Une bonne partie du Plan Marois se retrouve en toutes lettres dans le programme de l'ADQ, a reconnu Jean-François Lisée. «Lorsque l'ADQ a raison, on ne va pas dire qu'ils ont tort. Ce n'est pas parce que George Bush aime Céline Dion qu'il faut brûler ses disques.»
«Quoi qu'il arrive, notre objectif, c'est de faire la souveraineté. Et ce qui est sous-entendu, c'est qu'on espère que ça va générer une soif de souveraineté», a souligné le stratège.
L'ancien ministre des Affaires intergouvernementales canadiennes Benoît Pelletier, maintenant professeur titulaire à l'Université d'Ottawa, juge que le plan présenté par Pauline Marois est «une démarche légitime» en ce qui touche à l'exercice des compétences du Québec. «La démarche de bien asseoir l'autonomie du Québec est la bienvenue», a-t-il livré au Devoir. «Globalement, elle se rapproche beaucoup de l'autonomisme de Mario Dumont» et aussi «de l'affirmation nationale de Pierre Marc Johnson».

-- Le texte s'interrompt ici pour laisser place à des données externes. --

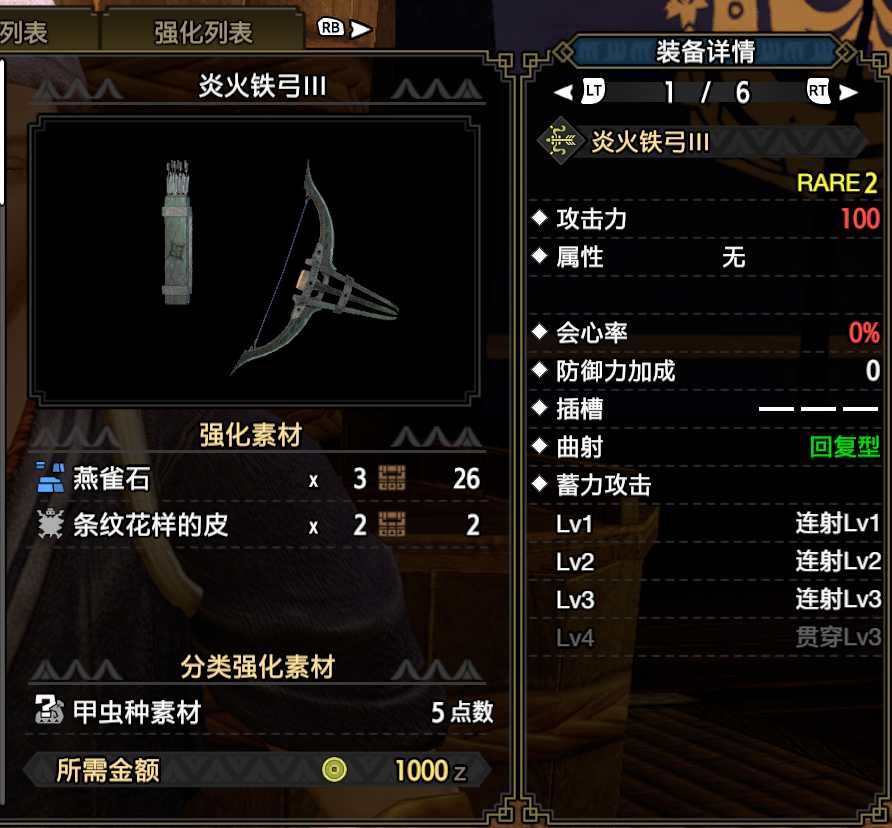Image resolution: width=892 pixels, height=828 pixels.
Task: Switch to the 强化列表 tab
Action: (202, 32)
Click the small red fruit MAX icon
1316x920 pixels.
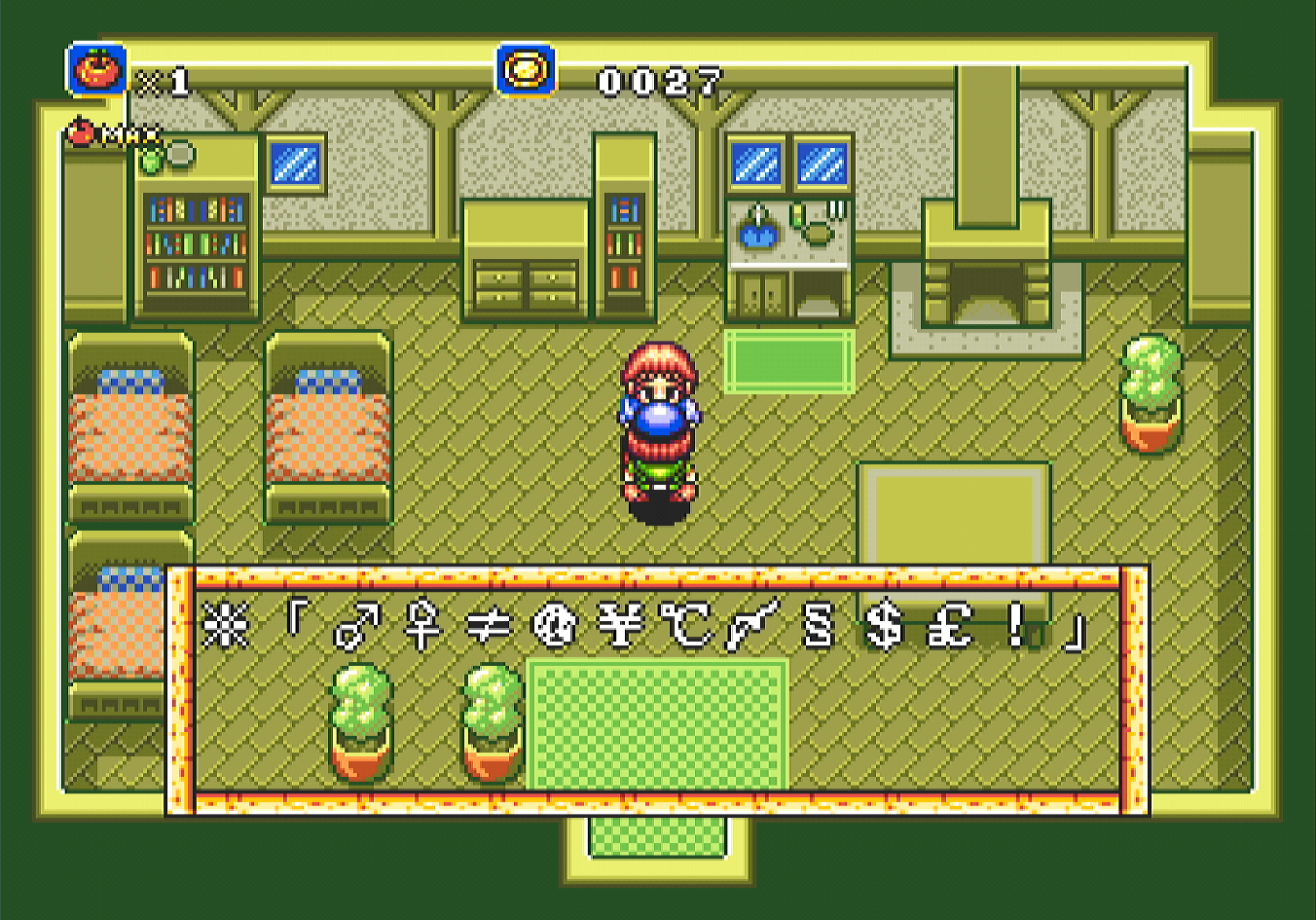tap(82, 130)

Mais quand la chef péquiste dit vouloir «ouvrir des fronts» avec Ottawa pour réclamer de nouveaux pouvoirs, elle fait fausse route. «La population n'aime pas les conflits érigés en stratégie gouvernementale», juge Benoît Pelletier.
Chaque fois que le gouvernement Charest a dénoncé les interventions du fédéral, une certaine partie de la population manifestait de la lassitude devant ces querelles, a relaté l'ancien ministre. Pauline Marois «devra aussi composer avec cette lassitude», croit Benoît Pelletier.
Ce plan sera discuté lors de la conférence nationale des présidentes et des présidents (CNPP) du PQ samedi à Rivière-du-Loup.